Year: Team; Games; Rushing; Receiving; Fum
GP: GS; Att; Yds; Avg; Lng; TD; Y/G; A/G; Rec; Yds; Avg; Lng; TD; Y/G; R/G
1988: BUF; 2; 2; 11; 81; 7.4; 40; 1; 40.5; 5.5; —; —; —; —; 0; —; —; 0
1989: BUF; 1; 1; 10; 27; 2.7; 7; 0; 27.0; 10.0; 13; 150; 11.5; 27; 2; 150.0; 13.0; 0
1990: BUF; 3; 3; 72; 390; 5.4; 31; 4; 130.0; 24.0; 13; 154; 11.8; 20; 0; 51.3; 4.3; 3
1991: BUF; 3; 2; 58; 185; 3.2; 19; 1; 61.7; 19.3; 11; 63; 5.7; 8; 0; 21.0; 3.7; 0
1992: BUF; 4; 4; 61; 195; 3.2; 24; 1; 48.8; 15.3; 14; 102; 7.3; 19; 1; 25.5; 3.5; 2
1993: BUF; 3; 3; 67; 267; 4.2; 33; 5; 89.0; 21.0; 15; 122; 8.1; 24; 0; 40.7; 5.0; 2
1995: BUF; 2; 2; 38; 204; 5.4; 32; 2; 102.0; 19.0; 6; 54; 9.0; 18; 1; 27.0; 3.0; 2
1996: BUF; 1; 1; 14; 50; 3.6; 14; 1; 50.0; 14.0; 3; 24; 8.0; 10; 1; 24.0; 3.0; 0
1998: BUF; 1; 0; 7; 33; 4.7; 12; 1; 33.0; 7.0; 1; 3; 3.0; 3; 0; 3.0; 1.0; 0
1999: BUF; 1; 1; 5; 10; 2.0; 9; 0; 10.0; 5.0; —; —; —; —; 0; —; —; 0
Career: 21; 19; 339; 1,442; 4.3; 40; 16; 68.7; 16.1; 76; 672; 8.8; 27; 5; 32.0; 3.6; 9

==Personal life==
Thomas is married to Patti Mariacher, who is from Buffalo and was on the Oklahoma State University golf team. They have four children, Olivia, Angel, Annika, and Thurman III.

He is involved with several business enterprises including sports, energy, telecommunications and construction. He was appointed as vice chair of the New York State Tourism Advisory Council in 2014.

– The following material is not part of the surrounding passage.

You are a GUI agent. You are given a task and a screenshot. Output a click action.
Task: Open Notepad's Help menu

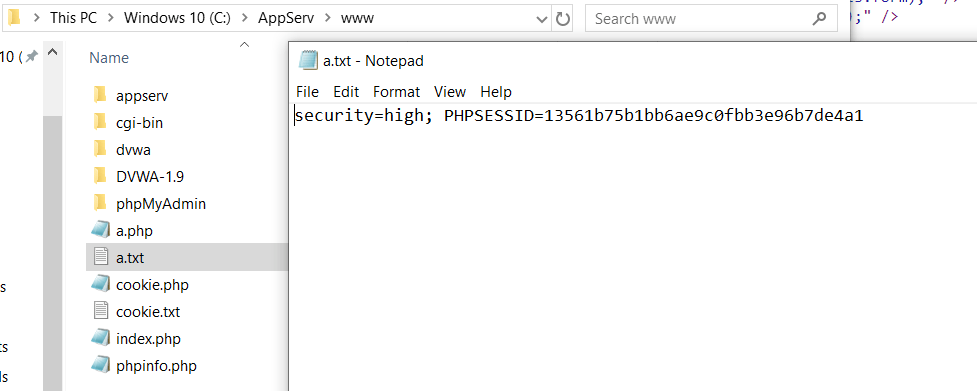coord(496,92)
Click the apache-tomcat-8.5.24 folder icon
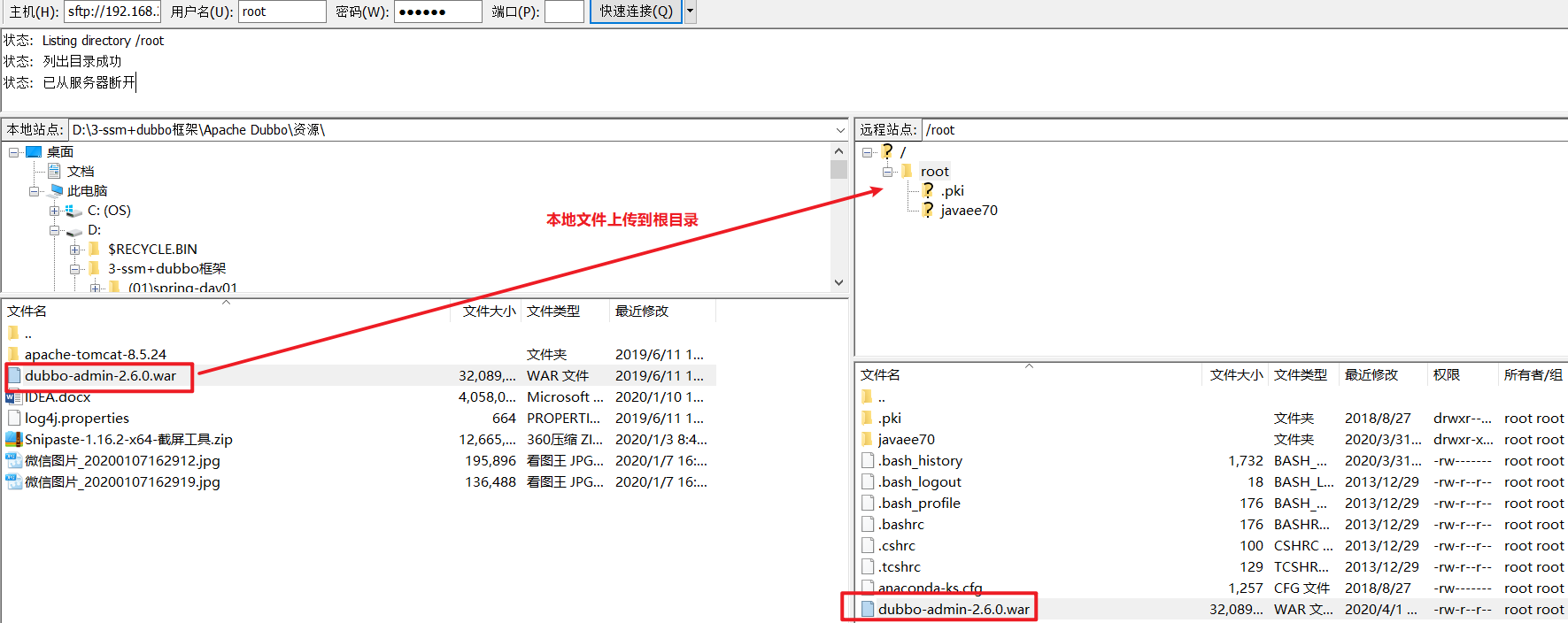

Thomas has been involved in community issues since early in his career, establishing the Thurman Thomas Foundation in 1992. He has talked about mental health and the effects of concussions suffered during his football career.